* [APPLY WHAT YOU READ]:
1. According to the essay on Strange Loop, in which city did the writer attend TED?
2. Retype the essay on Strange Loop word for word, from "Not Every Idea" up to and including "around, say 👋🏼.".

Not Every Idea Needs an Audience
A personal invitation to the evolution of Strange Loop
👋🏼 A personal note: Thanks to Screen Daily for this piece. I’ll be in Lisbon today and tomorrow for APIT and at Cannes Film Festival week after. Oh, and Barcelona likely in between. If you’re around, say 👋🏼.
I have spent the past few weeks on the road, which is to say in rooms.
Actual rooms. Beverly Hills, where we launched the US version of FUTURES, my favourite brainchild to escape London. Vancouver for TED, where global seriousness coexists with lanyards, Patagonia vests and the quiet certainty that everyone, including me, has an unpublished book proposal. Boston, at MIT, where even casual conversation arrives with a peer-reviewed afterlife. New York, where the real event was usually the dinner after the event. Then the Hudson Valley, at a wedding, humanity’s oldest and most emotionally reckless room format. This one, luckily, was magic.
By any normal logic, this should have sent me into silence, hotel anonymity and room service with the sodium profile of a minor weapon. It partly did. It also clarified something I have been circling for a while: the future is drowning in content and starving for rooms.

* [INFORMATION SUPPLIED]:

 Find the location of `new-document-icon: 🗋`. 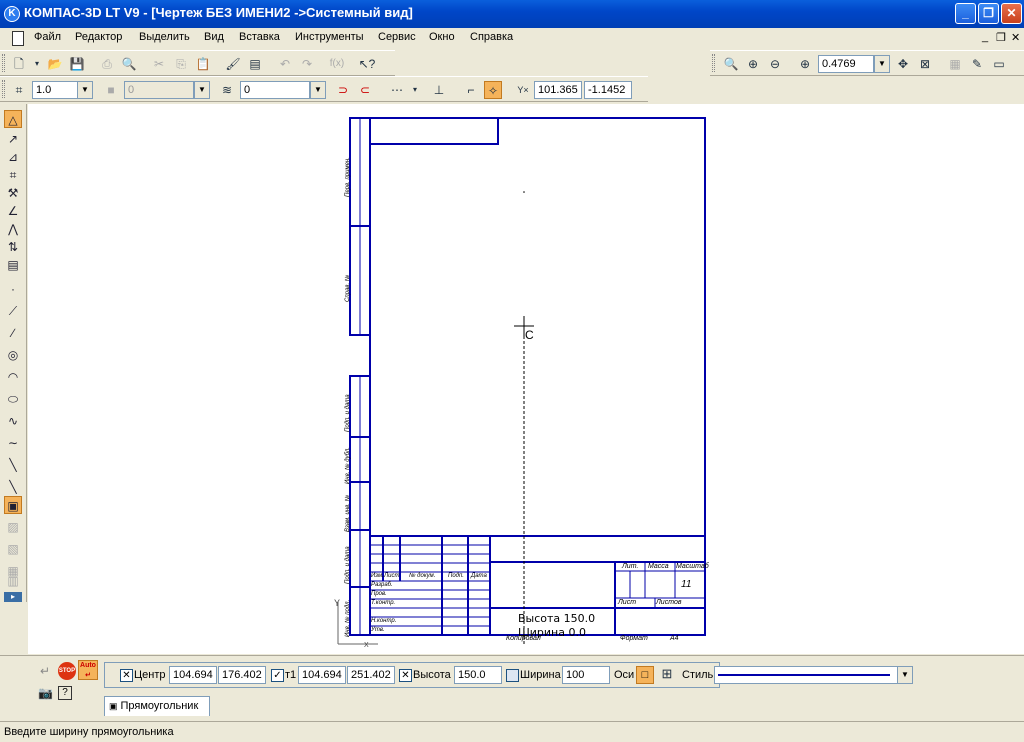

new-document-icon: 🗋 is located at coordinates (19, 64).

* [RESULTS FOR THE EXERCISE]:
1. Vancouver

2.
Not Every Idea Needs an Audience
A personal invitation to the evolution of Strange Loop
👋🏼 A personal note: Thanks to Screen Daily for this piece. I’ll be in Lisbon today and tomorrow for APIT and at Cannes Film Festival week after. Oh, and Barcelona likely in between. If you’re around, say 👋🏼.